2xE gave me some kind words the next day as well. Almost as if she knew something was odd about my behavior, she sent me a side email just asking how I was doing. That's when I told her. My girlfriend also checked on me throughout the day.

It's funny that over the last few years this type of situation is all too familiar to me. I've had a childhood friend beaten to death by a police officer, I've had a cousin die as a result of a drunk driver, who walked six months later with a clean state--free to drive his BMW and mow down another unsuspecting pedestrian, and I've had these two deaths to deal with.

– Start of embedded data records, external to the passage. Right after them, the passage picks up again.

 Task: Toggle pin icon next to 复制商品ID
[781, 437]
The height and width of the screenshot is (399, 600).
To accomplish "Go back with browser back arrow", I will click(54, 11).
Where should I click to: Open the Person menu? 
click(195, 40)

And the saddest part of all these ordeals is that my heart shields me each time, until I'm face to face with a corpse, or face to face with a headline, that breaks me down and my tough exterior. There are few stories carrying good news from the old neighborhood. I've kept my distance from it, but news travels faster than you can imagine from state to state, from neighborhood to neighborhood. It takes a bite out of my exterior each time, but like the comic book character Wolverine from the X-Men, my body/my mind heals itself each time. I'm not invincible. I'm quite vulnerable, but I posses a resilience, a sort of armor, that I learned to carry in the old neighborhood. I'll be happy if one day I can just stow it away.

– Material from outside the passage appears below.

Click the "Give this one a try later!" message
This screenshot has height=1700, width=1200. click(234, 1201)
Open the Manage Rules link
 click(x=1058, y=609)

Monday, September 11, 2006

The Tale of Two Finals

I had the wonderful opportunity to see both the U.S. Open Men's and Women's finals this past weekend. The trip to the women's final was compliments of my lovely lady friend--a birthday present for my 29th birthday--which was in August. I am such an obsessed tennis fan an I had been dying to take her to the open and even moped about when I thought she wouldn't be able to make it this year. Well she surpised me at a very swanky restaurant in the "City" with tickets for the finals. Now I tried beforehand to guess what she had up her sleeve. And she completely suprised me. She first hands me a New York mini-pillow that she made for me, a very sweet gesture, with all kinds of New York dangles, I'll call them for lack of a better word, on it. There's a big apple and one of the statue of liberty to name a few of the "dangles." And then there was a card that I had to read. Well I didn't quite know where it was going. Well the card said now ask me for what I'm holding behind my back. And if you haven't guess what it was by now you are probably slow. But that's okay, because if you are slow I hope you're good looking. Everyone can't be blessed with looks and brains. And if you have neither I know you're sticking up your middle finger now telling me go to hell, which my response to you would be try not to break any mirrors, LOL.

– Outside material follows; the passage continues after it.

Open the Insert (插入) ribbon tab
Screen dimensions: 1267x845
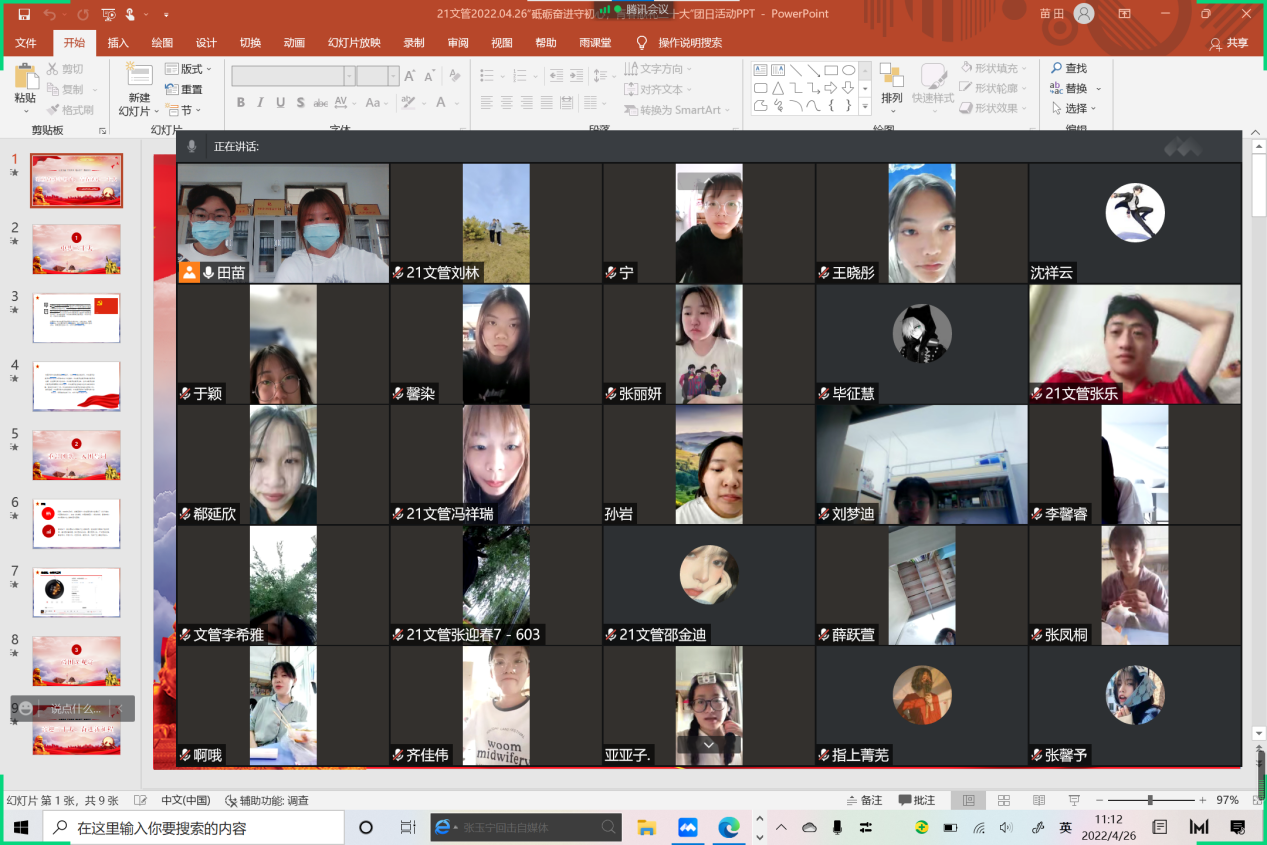point(118,43)
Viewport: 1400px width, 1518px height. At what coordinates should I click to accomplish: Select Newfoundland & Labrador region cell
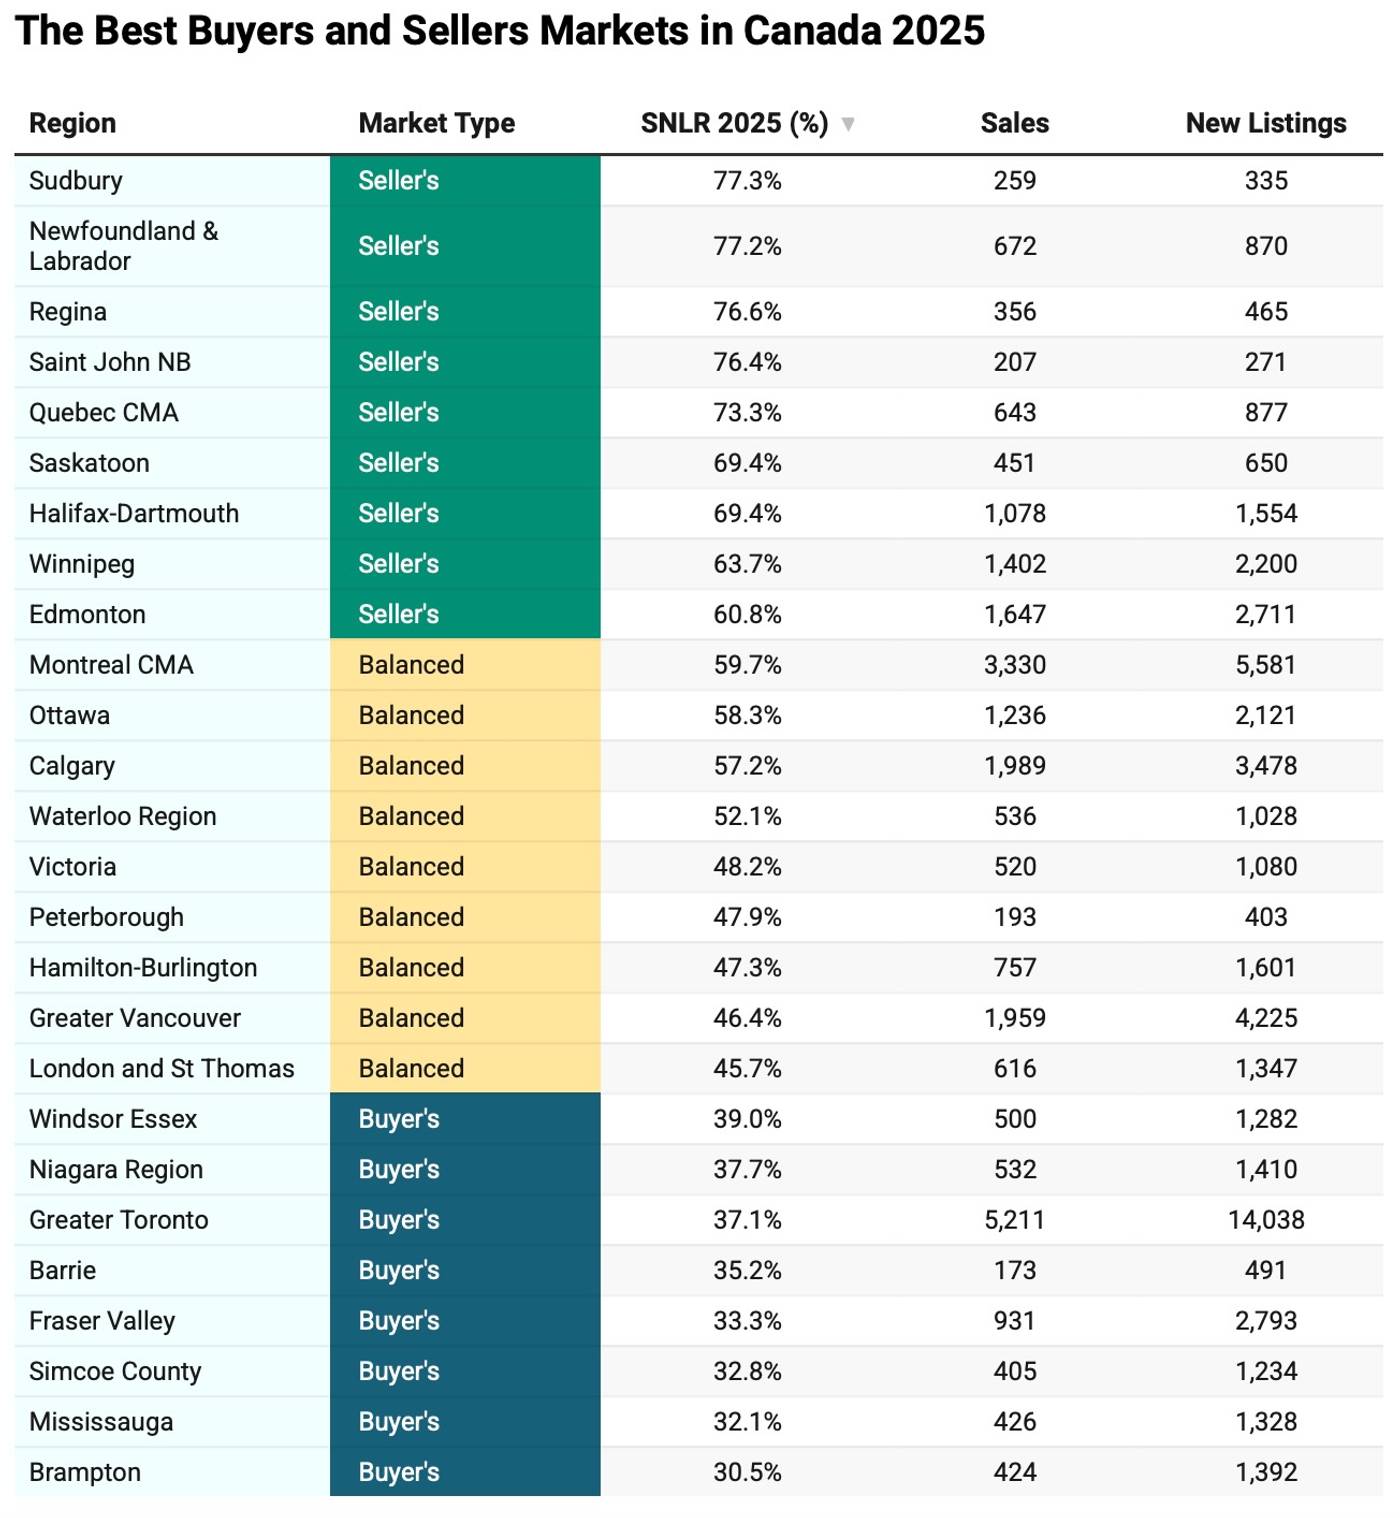(123, 246)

So Saturday was the gift realized. And me and my lady friend had a wonderful time, despite arriving a bit late. So Sharapova's grunts led us to the stadium. And as soon as we sat down that's when she started picking it up. I told my girlfriend it was her. So Maria went on to win the match. We had some fabulous margaritas complements of the bartender that hooked us up and was rewarded handsomely for it. We took a tour of the grounds and sat and drank the rest of our frozen margaritas and enjoyed each other's company.

Sunday was round two. And it was fun, but it certainly didn't have the flair of the women's final--which is in primetime. I did find that bartender again that hooked up my friends and I with some potent concoctions again, instantly recognized me. I think we all knew Roddick was going to lose eventually, but he gave it the good fight. My friend won tickets via an office raffle an invited me. I had such a nice time.

So it was a tale of two finals, one complements of my lady friend, and one by my friend that I've known since junior high--a lady friend, but not my lady friend aka girlfriend, lover, and all that good stuff.